··· GIVEN ENTRIES

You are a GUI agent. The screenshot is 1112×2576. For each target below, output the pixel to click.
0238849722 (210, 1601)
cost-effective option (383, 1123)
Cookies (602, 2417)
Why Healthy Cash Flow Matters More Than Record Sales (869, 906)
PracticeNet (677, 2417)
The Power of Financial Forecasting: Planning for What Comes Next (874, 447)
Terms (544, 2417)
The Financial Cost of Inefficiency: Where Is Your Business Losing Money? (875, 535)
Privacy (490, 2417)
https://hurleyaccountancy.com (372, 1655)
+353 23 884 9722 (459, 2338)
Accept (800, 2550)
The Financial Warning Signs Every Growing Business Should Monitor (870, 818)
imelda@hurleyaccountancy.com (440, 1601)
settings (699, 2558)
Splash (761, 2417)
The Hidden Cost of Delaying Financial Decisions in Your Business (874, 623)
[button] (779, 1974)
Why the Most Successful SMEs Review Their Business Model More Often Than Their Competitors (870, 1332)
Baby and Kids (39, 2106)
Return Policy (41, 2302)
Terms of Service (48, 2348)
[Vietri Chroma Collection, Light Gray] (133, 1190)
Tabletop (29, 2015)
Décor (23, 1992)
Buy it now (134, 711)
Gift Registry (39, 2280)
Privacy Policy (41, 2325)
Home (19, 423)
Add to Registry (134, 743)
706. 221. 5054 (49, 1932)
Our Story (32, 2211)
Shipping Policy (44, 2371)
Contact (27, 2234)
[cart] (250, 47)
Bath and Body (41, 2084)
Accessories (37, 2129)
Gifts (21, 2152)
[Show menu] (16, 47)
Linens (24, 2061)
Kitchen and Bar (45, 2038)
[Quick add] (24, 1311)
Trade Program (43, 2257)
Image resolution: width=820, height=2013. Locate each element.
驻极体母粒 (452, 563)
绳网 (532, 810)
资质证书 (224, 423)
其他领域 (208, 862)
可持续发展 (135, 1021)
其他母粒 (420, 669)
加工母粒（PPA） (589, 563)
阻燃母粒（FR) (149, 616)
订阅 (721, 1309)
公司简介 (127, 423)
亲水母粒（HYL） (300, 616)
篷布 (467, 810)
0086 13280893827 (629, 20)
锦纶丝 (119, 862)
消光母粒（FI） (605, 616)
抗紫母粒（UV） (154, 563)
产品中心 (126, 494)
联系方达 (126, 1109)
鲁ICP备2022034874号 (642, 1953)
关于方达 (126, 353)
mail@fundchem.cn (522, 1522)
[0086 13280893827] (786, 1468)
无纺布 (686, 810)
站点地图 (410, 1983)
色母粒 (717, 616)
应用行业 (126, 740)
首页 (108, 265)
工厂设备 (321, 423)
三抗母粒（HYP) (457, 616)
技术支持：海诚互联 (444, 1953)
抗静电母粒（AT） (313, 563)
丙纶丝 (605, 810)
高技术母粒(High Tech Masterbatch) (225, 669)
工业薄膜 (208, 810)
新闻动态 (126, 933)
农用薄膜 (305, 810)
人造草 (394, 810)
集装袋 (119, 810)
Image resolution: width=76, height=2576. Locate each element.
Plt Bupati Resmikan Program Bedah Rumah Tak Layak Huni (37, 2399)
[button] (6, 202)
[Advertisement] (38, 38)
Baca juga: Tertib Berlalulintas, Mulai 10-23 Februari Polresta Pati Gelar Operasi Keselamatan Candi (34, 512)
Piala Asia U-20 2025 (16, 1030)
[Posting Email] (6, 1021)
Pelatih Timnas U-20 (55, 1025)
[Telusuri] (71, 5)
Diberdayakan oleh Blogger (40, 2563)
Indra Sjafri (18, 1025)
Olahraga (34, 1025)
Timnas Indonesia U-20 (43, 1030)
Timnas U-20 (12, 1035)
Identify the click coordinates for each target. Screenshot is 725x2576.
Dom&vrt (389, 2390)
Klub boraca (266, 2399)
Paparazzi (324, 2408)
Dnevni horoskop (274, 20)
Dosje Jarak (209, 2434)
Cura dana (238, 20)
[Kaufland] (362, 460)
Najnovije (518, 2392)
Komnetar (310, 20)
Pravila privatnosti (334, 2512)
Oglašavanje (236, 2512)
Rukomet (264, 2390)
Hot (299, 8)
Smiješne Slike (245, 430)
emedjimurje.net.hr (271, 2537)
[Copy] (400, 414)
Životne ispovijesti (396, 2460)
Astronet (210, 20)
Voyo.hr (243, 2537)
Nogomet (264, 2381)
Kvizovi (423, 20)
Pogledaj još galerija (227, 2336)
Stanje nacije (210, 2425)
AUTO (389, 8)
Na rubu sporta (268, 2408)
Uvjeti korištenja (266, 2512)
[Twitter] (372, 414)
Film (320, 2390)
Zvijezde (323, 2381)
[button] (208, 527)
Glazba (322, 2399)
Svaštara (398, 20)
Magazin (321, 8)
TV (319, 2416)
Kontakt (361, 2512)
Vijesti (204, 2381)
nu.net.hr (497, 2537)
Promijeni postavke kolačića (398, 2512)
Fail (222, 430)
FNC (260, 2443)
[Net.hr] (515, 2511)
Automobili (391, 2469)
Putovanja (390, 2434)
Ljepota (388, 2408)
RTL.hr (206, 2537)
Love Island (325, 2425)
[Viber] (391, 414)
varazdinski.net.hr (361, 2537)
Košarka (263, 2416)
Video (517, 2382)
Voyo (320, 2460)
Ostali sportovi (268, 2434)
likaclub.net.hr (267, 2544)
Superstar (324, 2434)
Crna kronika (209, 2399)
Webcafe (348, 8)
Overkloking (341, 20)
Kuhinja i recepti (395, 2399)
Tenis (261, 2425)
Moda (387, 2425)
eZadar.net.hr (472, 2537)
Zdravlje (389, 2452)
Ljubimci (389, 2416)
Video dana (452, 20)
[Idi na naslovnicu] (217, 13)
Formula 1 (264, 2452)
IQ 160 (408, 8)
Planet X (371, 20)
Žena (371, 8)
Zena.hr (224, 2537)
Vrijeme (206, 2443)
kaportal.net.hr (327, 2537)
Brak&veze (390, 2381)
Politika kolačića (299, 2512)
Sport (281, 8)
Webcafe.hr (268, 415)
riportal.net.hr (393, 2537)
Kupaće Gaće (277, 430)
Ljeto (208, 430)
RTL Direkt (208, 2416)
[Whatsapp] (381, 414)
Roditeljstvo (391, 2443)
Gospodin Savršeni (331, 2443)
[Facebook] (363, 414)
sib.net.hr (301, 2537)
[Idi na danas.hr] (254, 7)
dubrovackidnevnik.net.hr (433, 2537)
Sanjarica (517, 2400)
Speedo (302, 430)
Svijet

······

THE TASK. Take the entries above and return only the lines from the one with "Magazin (321, 8)" to the one with "Love Island (325, 2425)", both included, unchanged.

ANSWER.
Magazin (321, 8)
TV (319, 2416)
Kontakt (361, 2512)
Vijesti (204, 2381)
nu.net.hr (497, 2537)
Promijeni postavke kolačića (398, 2512)
Fail (222, 430)
FNC (260, 2443)
[Net.hr] (515, 2511)
Automobili (391, 2469)
Putovanja (390, 2434)
Ljepota (388, 2408)
RTL.hr (206, 2537)
Love Island (325, 2425)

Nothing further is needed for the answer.